Grounding techniques for overwhelm and panic

When your mind is spinning, grounding brings you back to the present through your senses. Five techniques you can use anywhere.

anxiety grounding panic
Note: This article is educational and not a substitute for professional care. If you are in crisis, please visit crisis support.

Grounding techniques

Grounding pulls your attention out of racing thoughts and back into the present moment. It doesn't solve the underlying problem — it gives you breathing room to respond rather than react.

1. 5-4-3-2-1

Name 5 things you can see, 4 you can feel, 3 you can hear, 2 you can smell, 1 you can taste.

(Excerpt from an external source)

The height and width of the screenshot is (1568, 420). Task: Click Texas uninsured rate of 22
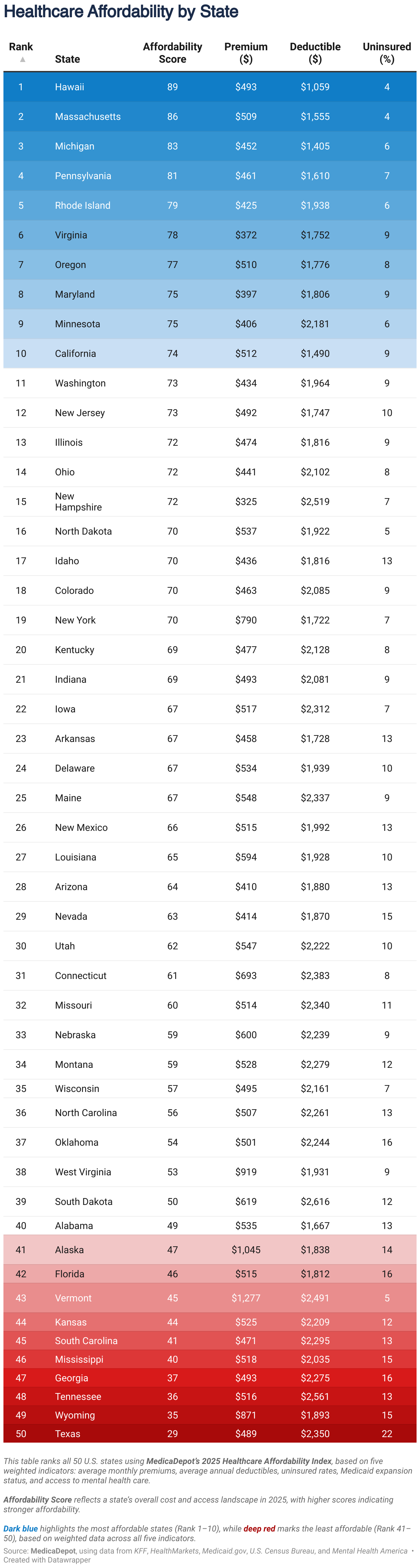(387, 1433)
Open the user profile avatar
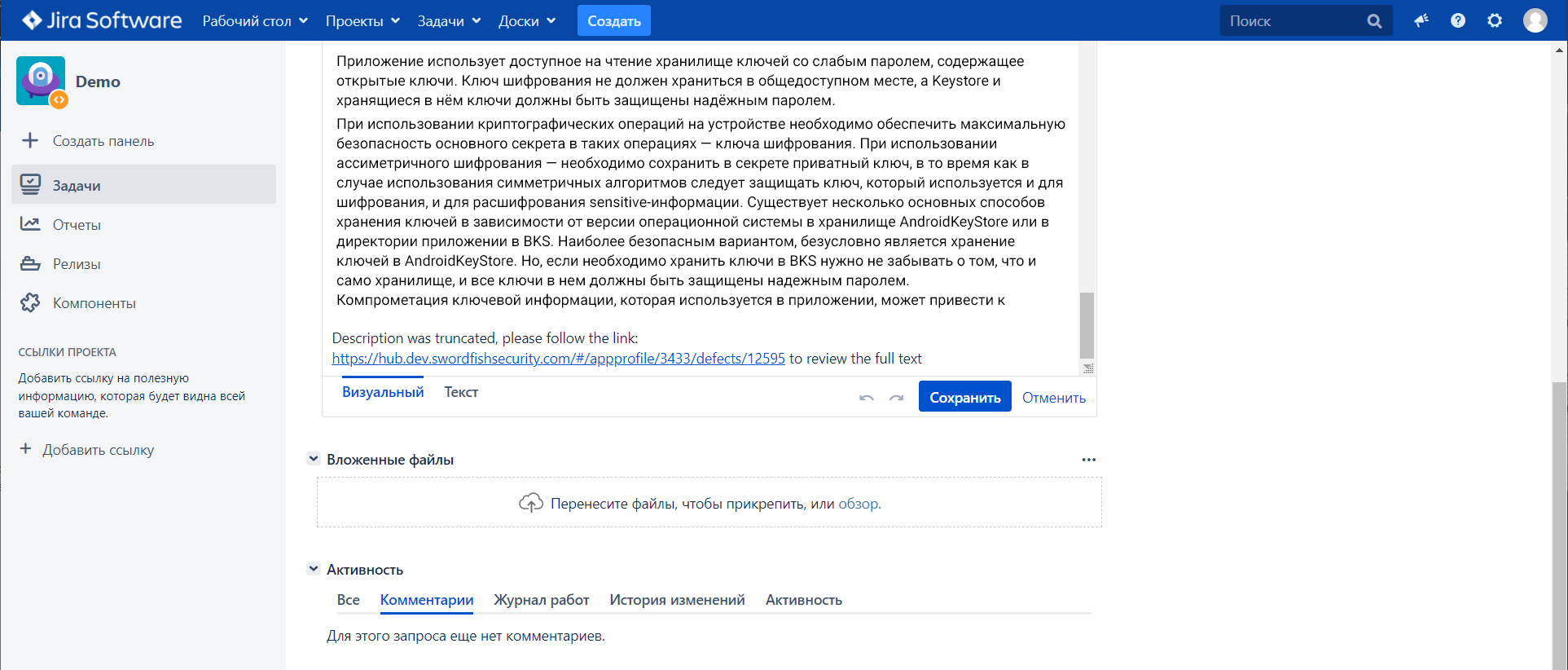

Try the interactive version.

2. Cold water

Splash cold water on your face, hold an ice cube, or press cold water behind your ears. The mammalian dive reflex slows your heart rate almost immediately.

3. Box breathing

Inhale 4, hold 4, exhale 4, hold 4. Repeat. The pattern alone occupies enough attention to loosen panic's grip.

4. Name what's happening

"I'm feeling a wave of panic. My chest is tight. I'm safe right now. This will pass." Narrating moves the experience from threat to observation.

5. Move a little

Panic is mobilized energy. Walk for two minutes. Do ten jumping jacks. Your body needs to discharge the alarm.

Pick one and practice it when you're calm. The technique that works in a crisis is the one your body already knows.